>>>

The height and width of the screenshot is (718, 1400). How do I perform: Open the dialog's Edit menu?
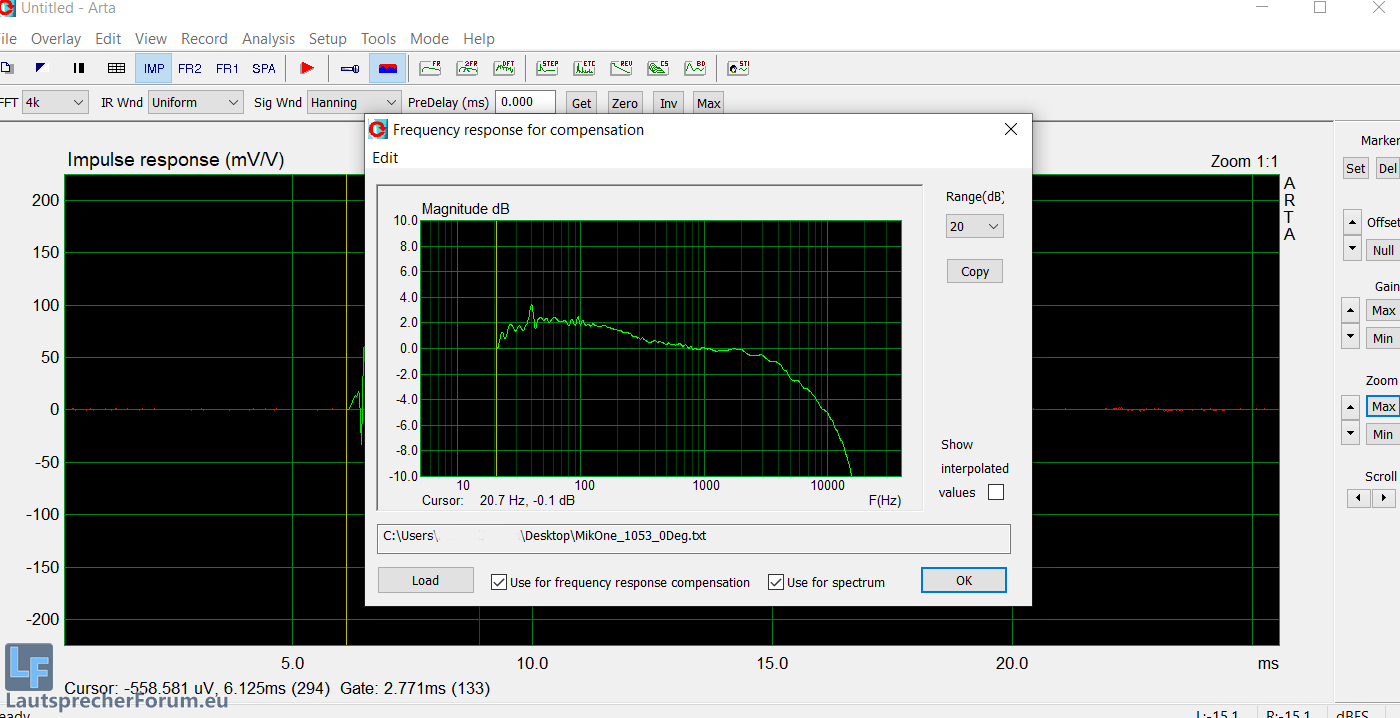(385, 157)
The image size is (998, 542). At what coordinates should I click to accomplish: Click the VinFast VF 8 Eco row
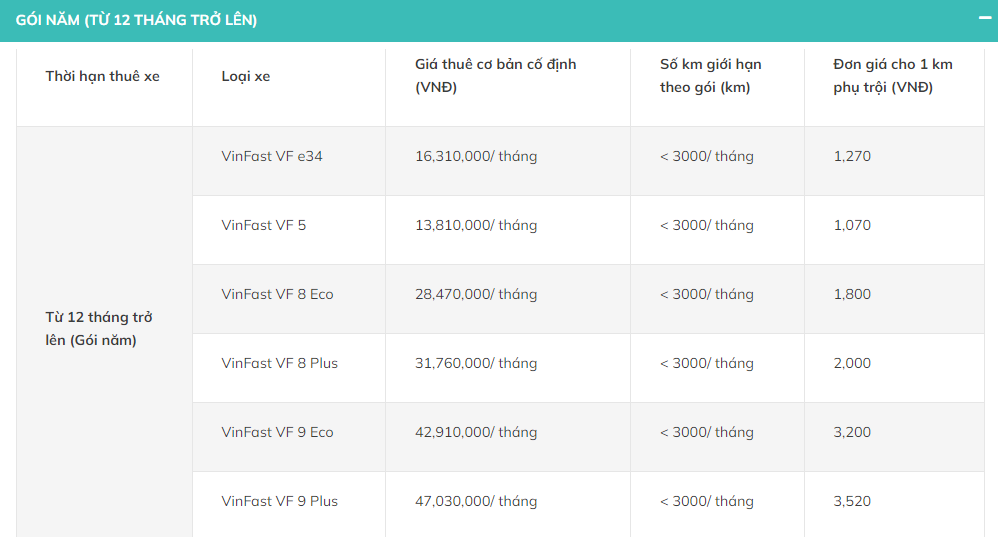[x=277, y=294]
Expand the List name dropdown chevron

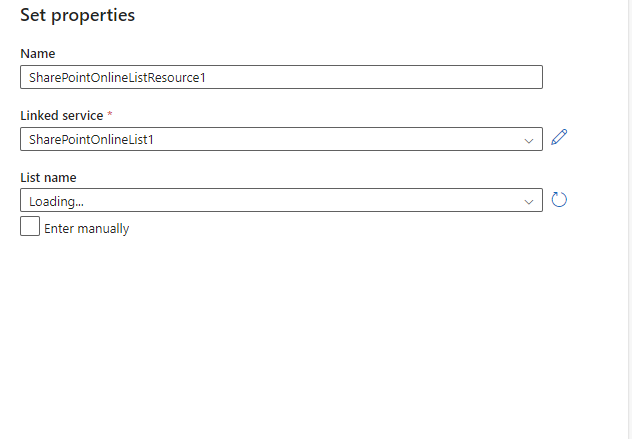coord(529,202)
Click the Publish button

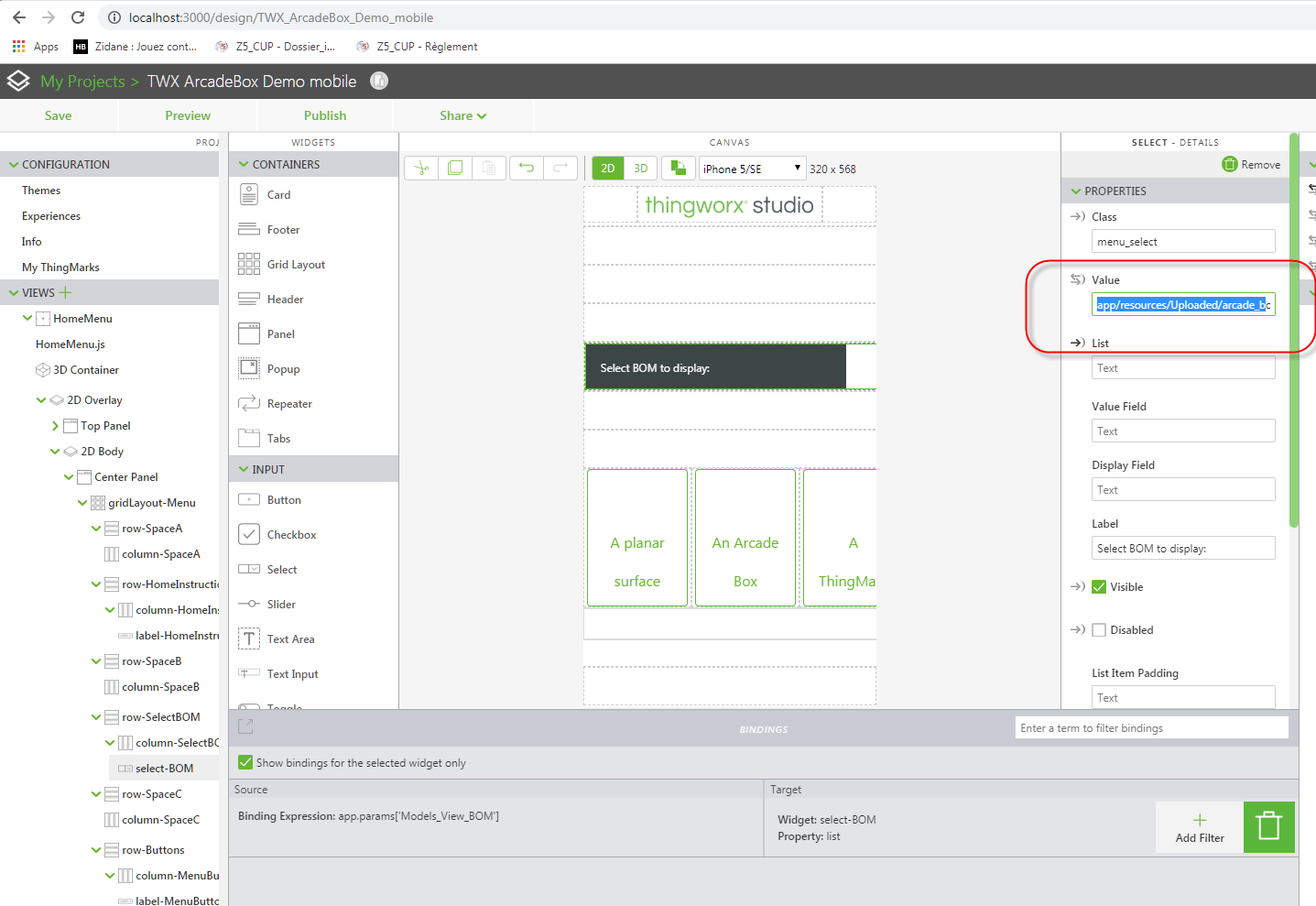click(x=325, y=115)
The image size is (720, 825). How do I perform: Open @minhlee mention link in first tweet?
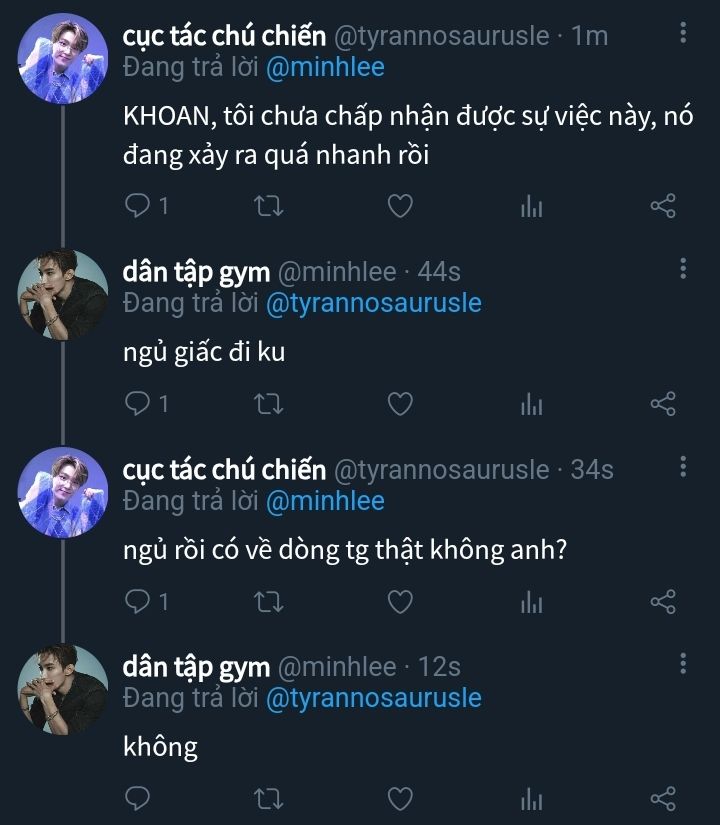point(325,67)
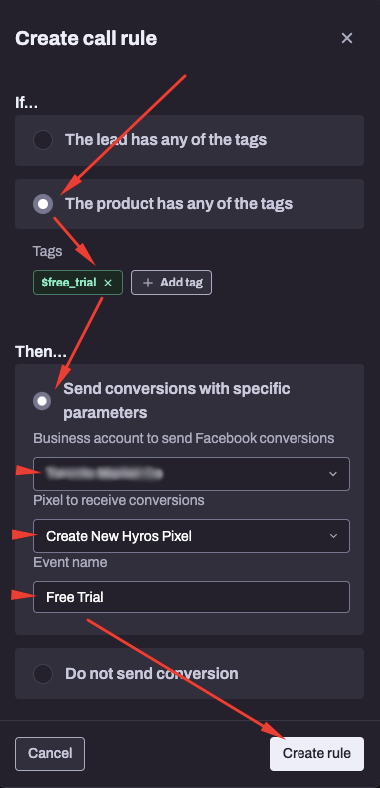The width and height of the screenshot is (380, 788).
Task: Focus the Event name field containing Free Trial
Action: (191, 597)
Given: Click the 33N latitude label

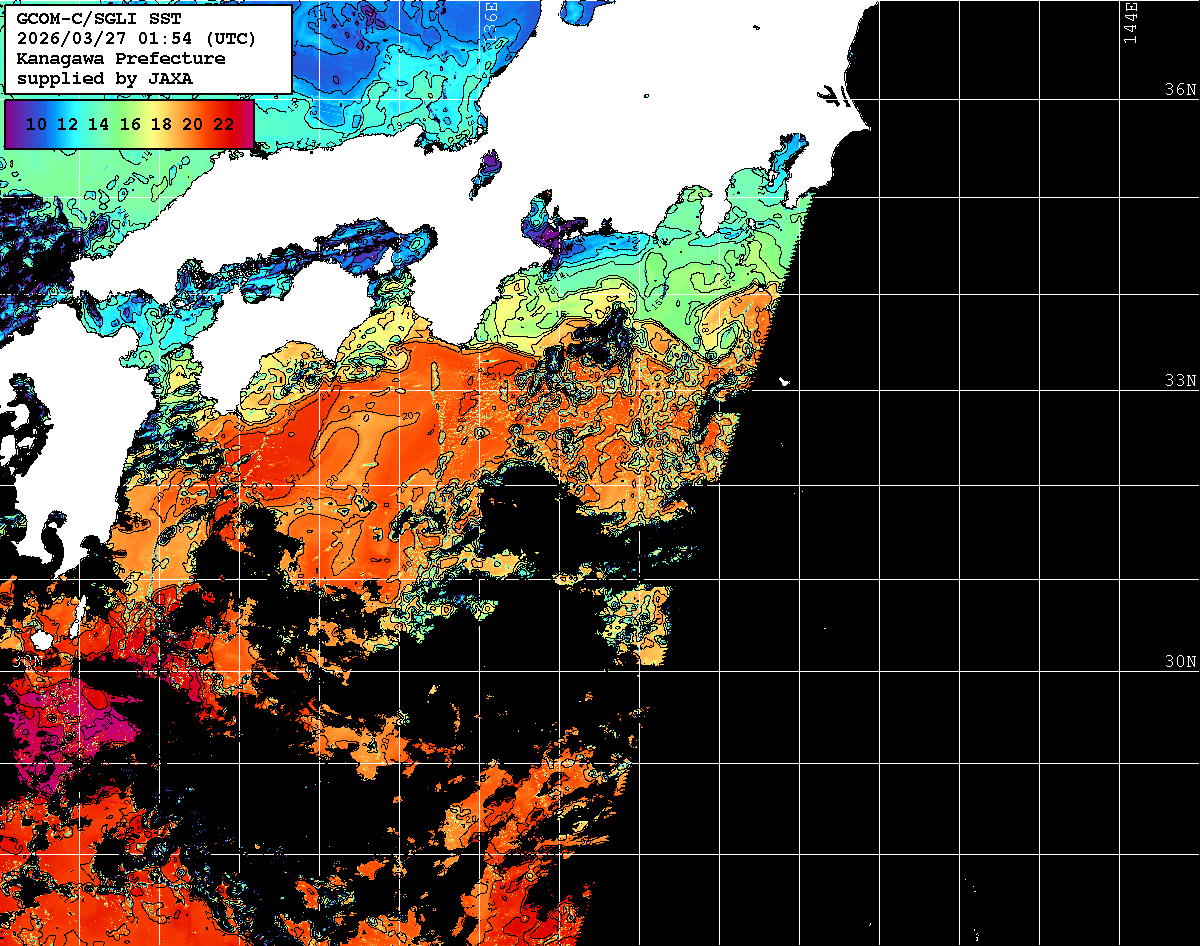Looking at the screenshot, I should pos(1180,381).
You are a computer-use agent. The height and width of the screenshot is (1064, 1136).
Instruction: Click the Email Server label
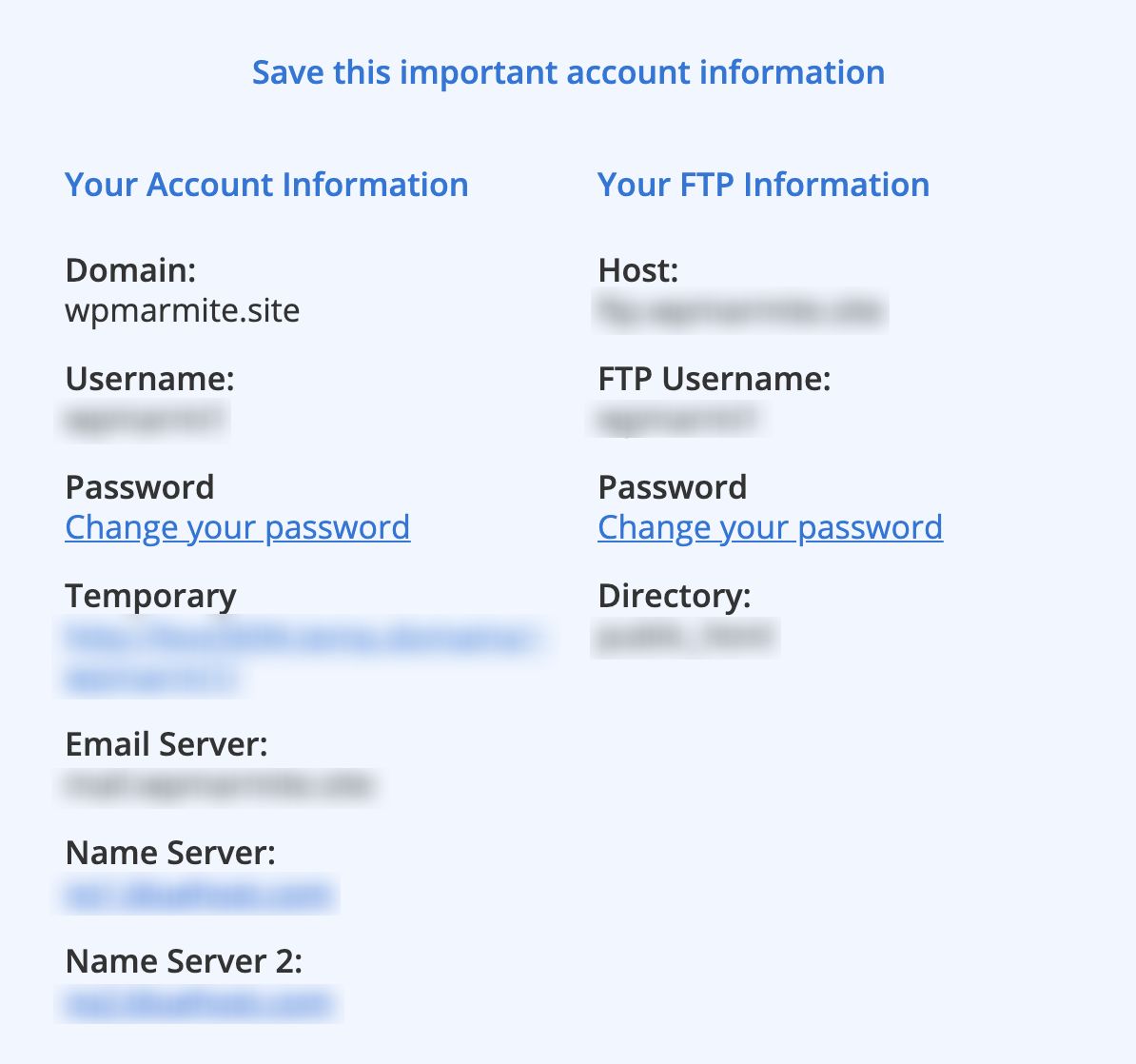click(166, 744)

<<<

Work request: Output the lines above in full and exactly. Leave out every picture.

Result of this task:
The height and width of the screenshot is (718, 1400). How do I perform: Open the dialog's Edit menu?
(385, 157)
The image size is (998, 542). At what coordinates should I click to accomplish: Click the VinFast VF 8 Eco row
[x=277, y=294]
Expand the List name dropdown chevron

coord(529,202)
Click the Publish button

click(x=325, y=115)
The image size is (720, 825). How do I perform: Open @minhlee mention link in first tweet?
point(325,67)
The width and height of the screenshot is (380, 788).
Task: Focus the Event name field containing Free Trial
Action: (191, 597)
Given: Click the 33N latitude label

Looking at the screenshot, I should pos(1180,381).
You are a computer-use agent. The height and width of the screenshot is (1064, 1136).
Instruction: Click the Email Server label
click(166, 744)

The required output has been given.